Parmi les autres recommandations, allonger les temps de consultation dans les centres de soins et mieux former les soignants afin qu'ils puissent prendre en charge ces femmes "de manière globale". "L'approche doit être pluri-professionnelle, pour évoquer les questions de logement, l'exposition éventuelle à des risques, dépister les violences, sensibiliser à l'accès aux soins", conseille la co-rapporteure, qui propose que des travailleurs sociaux accompagnent les médecins.

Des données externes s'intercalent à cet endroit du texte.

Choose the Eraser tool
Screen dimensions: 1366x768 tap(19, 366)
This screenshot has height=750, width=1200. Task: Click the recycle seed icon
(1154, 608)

"Chez les femmes précaires, le sexisme de la société, les violences et les inégalités sociales se conjuguent. C'est difficile à saisir et à prendre en compte, mais si l'on passe à côté, les injustices dont elles sont déjà victimes se renforcent. Car ces femmes, on les entend peu et elles ont peu de moyens pour se faire entendre. Si on les voit tôt le matin dans le métro, elles sont les grandes invisibles des politiques publiques."